Generasi.co, Semarang – Presiden Prabowo Subianto menegaskan revitalisasi Stasiun Semarang Tawang menjadi bagian dari upaya membangun wajah Indonesia yang lebih indah, lestari, sekaligus memperkuat sistem transportasi nasional di masa depan. Presiden juga mengapresiasi langkah strategis PT Kereta Api Indonesia (KAI) yang dinilai berhasil memadukan pelestarian warisan sejarah dengan modernisasi infrastruktur.
Pernyataan itu disampaikan saat meresmikan revitalisasi Stasiun Semarang Tawang di Kota Semarang, Jawa Tengah, Kamis (30/7/2026).
Menurut Presiden, pembenahan kawasan dan infrastruktur publik harus diikuti dengan perubahan budaya menjaga kebersihan serta merawat fasilitas agar Indonesia menjadi negara yang nyaman dan menarik.
“Kita ubah kesan Indonesia. Indonesia harus lestari, harus indah, harus asri. Tidak boleh ada sampah berserakan. Tidak boleh ada gedung yang tidak terawat. Tidak boleh ada karat di mana-mana. Kita harus ubah, dan kita bisa mengubahnya,” ujar Presiden.
“Kita ciptakan Indonesia yang cemerlang, yang beautiful, yang indah. Kita ciptakan Indonesia yang menarik dan nyaman. Keramahan bangsa kita, harus kita dukung dengan keindahan alam kita,” lanjutnya.
Prabowo menegaskan perkeretaapian akan menjadi salah satu pilar utama pengembangan transportasi sekaligus sektor pariwisata nasional. Pemerintah, kata dia, juga akan terus mendorong transisi menuju transportasi berbasis listrik seiring pembangunan energi hijau dan energi terbarukan.
“Kereta api adalah bagian penting dalam pariwisata, transportasi, dan masa depan. Kita ingin semuanya berbasis listrik. Kita akan membangun energi hijau, energi terbarukan. Jangankan kereta api, nanti hampir semua kendaraan kita akan berbasis listrik. Truk kita, bus kita, mobil kita, motor kita,” katanya.
Di akhir sambutannya, Presiden mengajak seluruh pihak memiliki visi besar dalam membangun Indonesia. Ia optimistis pengembangan jaringan perkeretaapian nasional, termasuk Trans Sumatra Railway dan Trans Kalimantan, akan memperkuat konektivitas sekaligus menjadi simbol kemajuan bangsa.

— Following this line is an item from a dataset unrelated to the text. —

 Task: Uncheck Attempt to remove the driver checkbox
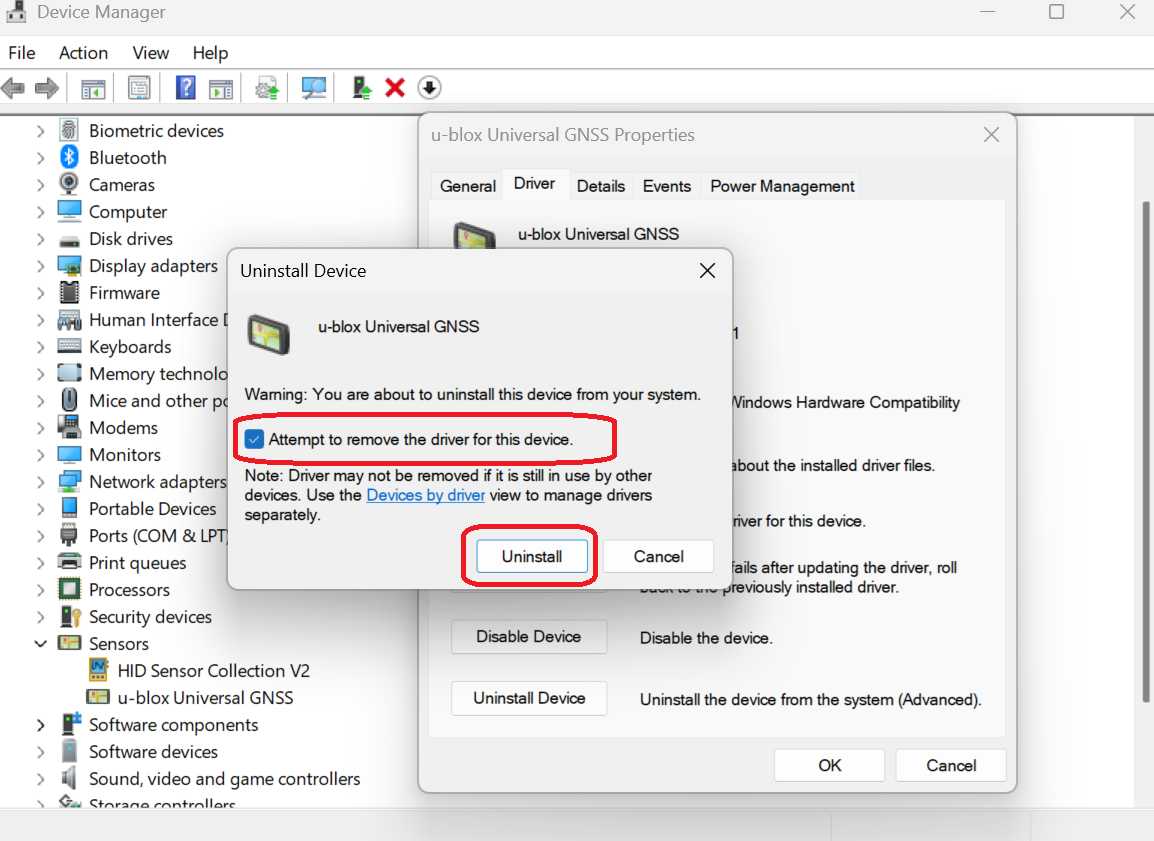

“Indonesia negara besar. Indonesia negara kuat. Indonesia negara makmur. Kita buktikan Indonesia menghadapi masa depan dengan optimistis, dengan gembira, dengan semangat, tanpa melupakan sejarah. Sejarah penting bagi kita, bagi kepribadian kita, dan bagi masa depan kita,” tandas Presiden.